Repeat each entry below exactly as it stands.

Material for this task
[Start of section]

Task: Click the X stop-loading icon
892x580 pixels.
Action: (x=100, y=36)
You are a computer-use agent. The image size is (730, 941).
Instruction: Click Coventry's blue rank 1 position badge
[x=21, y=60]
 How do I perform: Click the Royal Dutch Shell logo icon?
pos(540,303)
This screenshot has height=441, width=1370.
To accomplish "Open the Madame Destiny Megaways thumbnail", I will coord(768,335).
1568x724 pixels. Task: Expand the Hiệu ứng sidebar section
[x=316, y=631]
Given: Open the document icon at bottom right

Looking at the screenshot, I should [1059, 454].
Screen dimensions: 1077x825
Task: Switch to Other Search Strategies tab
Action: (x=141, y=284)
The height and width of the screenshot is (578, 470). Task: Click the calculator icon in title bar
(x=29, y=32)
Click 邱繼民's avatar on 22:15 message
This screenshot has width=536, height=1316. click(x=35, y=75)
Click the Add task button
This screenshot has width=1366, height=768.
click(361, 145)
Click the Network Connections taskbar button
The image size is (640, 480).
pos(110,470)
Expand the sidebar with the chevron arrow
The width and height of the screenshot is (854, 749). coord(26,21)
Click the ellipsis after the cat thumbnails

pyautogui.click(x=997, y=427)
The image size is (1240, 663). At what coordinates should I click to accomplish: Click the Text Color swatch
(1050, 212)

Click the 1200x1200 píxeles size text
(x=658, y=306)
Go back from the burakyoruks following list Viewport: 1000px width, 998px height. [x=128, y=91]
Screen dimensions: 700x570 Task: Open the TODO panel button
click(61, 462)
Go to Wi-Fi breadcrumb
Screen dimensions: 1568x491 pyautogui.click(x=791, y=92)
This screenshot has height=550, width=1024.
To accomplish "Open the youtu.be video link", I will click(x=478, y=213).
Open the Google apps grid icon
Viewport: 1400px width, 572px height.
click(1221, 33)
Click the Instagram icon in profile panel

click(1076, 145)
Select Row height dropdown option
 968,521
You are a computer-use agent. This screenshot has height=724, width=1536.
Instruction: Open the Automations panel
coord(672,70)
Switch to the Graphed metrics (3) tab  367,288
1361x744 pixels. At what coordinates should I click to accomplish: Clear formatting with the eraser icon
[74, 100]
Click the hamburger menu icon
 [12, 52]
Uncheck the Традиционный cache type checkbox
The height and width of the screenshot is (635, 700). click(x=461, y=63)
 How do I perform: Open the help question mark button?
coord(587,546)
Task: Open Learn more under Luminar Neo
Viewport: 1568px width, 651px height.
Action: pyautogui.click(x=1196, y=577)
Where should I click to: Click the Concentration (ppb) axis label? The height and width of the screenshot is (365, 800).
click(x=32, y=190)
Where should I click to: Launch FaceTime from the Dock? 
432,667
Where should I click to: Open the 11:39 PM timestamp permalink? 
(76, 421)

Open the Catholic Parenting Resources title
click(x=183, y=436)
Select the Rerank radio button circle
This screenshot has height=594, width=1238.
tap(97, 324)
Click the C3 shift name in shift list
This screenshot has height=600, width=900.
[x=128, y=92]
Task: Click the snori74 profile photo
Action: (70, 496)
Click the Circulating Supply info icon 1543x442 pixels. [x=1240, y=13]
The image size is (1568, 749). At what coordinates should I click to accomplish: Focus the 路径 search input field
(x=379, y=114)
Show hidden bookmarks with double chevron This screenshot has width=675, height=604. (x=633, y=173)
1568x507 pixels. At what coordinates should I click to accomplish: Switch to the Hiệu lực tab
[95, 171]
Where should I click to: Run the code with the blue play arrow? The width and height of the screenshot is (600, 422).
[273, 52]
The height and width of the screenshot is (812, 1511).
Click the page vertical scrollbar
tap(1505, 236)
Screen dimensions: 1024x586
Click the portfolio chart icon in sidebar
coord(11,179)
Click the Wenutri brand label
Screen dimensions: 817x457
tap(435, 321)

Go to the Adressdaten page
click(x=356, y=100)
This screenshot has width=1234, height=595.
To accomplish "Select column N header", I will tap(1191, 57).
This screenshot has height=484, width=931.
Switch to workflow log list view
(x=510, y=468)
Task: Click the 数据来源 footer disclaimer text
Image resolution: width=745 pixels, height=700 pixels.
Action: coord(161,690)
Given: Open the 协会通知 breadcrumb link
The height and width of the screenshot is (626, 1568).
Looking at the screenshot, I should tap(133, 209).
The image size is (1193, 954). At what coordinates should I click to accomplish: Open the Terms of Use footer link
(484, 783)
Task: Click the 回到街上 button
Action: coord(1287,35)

[End of section]

Output below
Task: Click the X stop-loading icon
892x580 pixels.
Action: (x=100, y=36)
You are a computer-use agent. The image size is (730, 941).
Instruction: Click Coventry's blue rank 1 position badge
[x=21, y=60]
 How do I perform: Click the Royal Dutch Shell logo icon?
pos(540,303)
This screenshot has height=441, width=1370.
To accomplish "Open the Madame Destiny Megaways thumbnail", I will coord(768,335).
1568x724 pixels. Task: Expand the Hiệu ứng sidebar section
[x=316, y=631]
Given: Open the document icon at bottom right

Looking at the screenshot, I should [1059, 454].
Screen dimensions: 1077x825
Task: Switch to Other Search Strategies tab
Action: (x=141, y=284)
The height and width of the screenshot is (578, 470). Task: Click the calculator icon in title bar
(x=29, y=32)
Click 邱繼民's avatar on 22:15 message
This screenshot has width=536, height=1316. click(x=35, y=75)
Click the Add task button
This screenshot has width=1366, height=768.
click(361, 145)
Click the Network Connections taskbar button
The image size is (640, 480).
pos(110,470)
Expand the sidebar with the chevron arrow
The width and height of the screenshot is (854, 749). coord(26,21)
Click the ellipsis after the cat thumbnails

pyautogui.click(x=997, y=427)
The image size is (1240, 663). At what coordinates should I click to accomplish: Click the Text Color swatch
(1050, 212)

Click the 1200x1200 píxeles size text
(x=658, y=306)
Go back from the burakyoruks following list Viewport: 1000px width, 998px height. [x=128, y=91]
Screen dimensions: 700x570 Task: Open the TODO panel button
click(61, 462)
Go to Wi-Fi breadcrumb
Screen dimensions: 1568x491 pyautogui.click(x=791, y=92)
This screenshot has height=550, width=1024.
To accomplish "Open the youtu.be video link", I will click(x=478, y=213).
Open the Google apps grid icon
Viewport: 1400px width, 572px height.
click(1221, 33)
Click the Instagram icon in profile panel

click(1076, 145)
Select Row height dropdown option
 968,521
You are a computer-use agent. This screenshot has height=724, width=1536.
Instruction: Open the Automations panel
coord(672,70)
Switch to the Graphed metrics (3) tab  367,288
1361x744 pixels. At what coordinates should I click to accomplish: Clear formatting with the eraser icon
[74, 100]
Click the hamburger menu icon
 [12, 52]
Uncheck the Традиционный cache type checkbox
The height and width of the screenshot is (635, 700). click(x=461, y=63)
 How do I perform: Open the help question mark button?
coord(587,546)
Task: Open Learn more under Luminar Neo
Viewport: 1568px width, 651px height.
Action: pyautogui.click(x=1196, y=577)
Where should I click to: Click the Concentration (ppb) axis label? The height and width of the screenshot is (365, 800).
click(x=32, y=190)
Where should I click to: Launch FaceTime from the Dock? 
432,667
Where should I click to: Open the 11:39 PM timestamp permalink? 
(76, 421)

Open the Catholic Parenting Resources title
click(x=183, y=436)
Select the Rerank radio button circle
This screenshot has height=594, width=1238.
tap(97, 324)
Click the C3 shift name in shift list
This screenshot has height=600, width=900.
[x=128, y=92]
Task: Click the snori74 profile photo
Action: (70, 496)
Click the Circulating Supply info icon 1543x442 pixels. [x=1240, y=13]
The image size is (1568, 749). At what coordinates should I click to accomplish: Focus the 路径 search input field
(x=379, y=114)
Show hidden bookmarks with double chevron This screenshot has width=675, height=604. (x=633, y=173)
1568x507 pixels. At what coordinates should I click to accomplish: Switch to the Hiệu lực tab
[95, 171]
Where should I click to: Run the code with the blue play arrow? The width and height of the screenshot is (600, 422).
[273, 52]
The height and width of the screenshot is (812, 1511).
Click the page vertical scrollbar
tap(1505, 236)
Screen dimensions: 1024x586
Click the portfolio chart icon in sidebar
coord(11,179)
Click the Wenutri brand label
Screen dimensions: 817x457
tap(435, 321)

Go to the Adressdaten page
click(x=356, y=100)
This screenshot has width=1234, height=595.
To accomplish "Select column N header", I will tap(1191, 57).
This screenshot has height=484, width=931.
Switch to workflow log list view
(x=510, y=468)
Task: Click the 数据来源 footer disclaimer text
Image resolution: width=745 pixels, height=700 pixels.
Action: coord(161,690)
Given: Open the 协会通知 breadcrumb link
The height and width of the screenshot is (626, 1568).
Looking at the screenshot, I should tap(133, 209).
The image size is (1193, 954). At what coordinates should I click to accomplish: Open the Terms of Use footer link
(484, 783)
Task: Click the 回到街上 button
Action: coord(1287,35)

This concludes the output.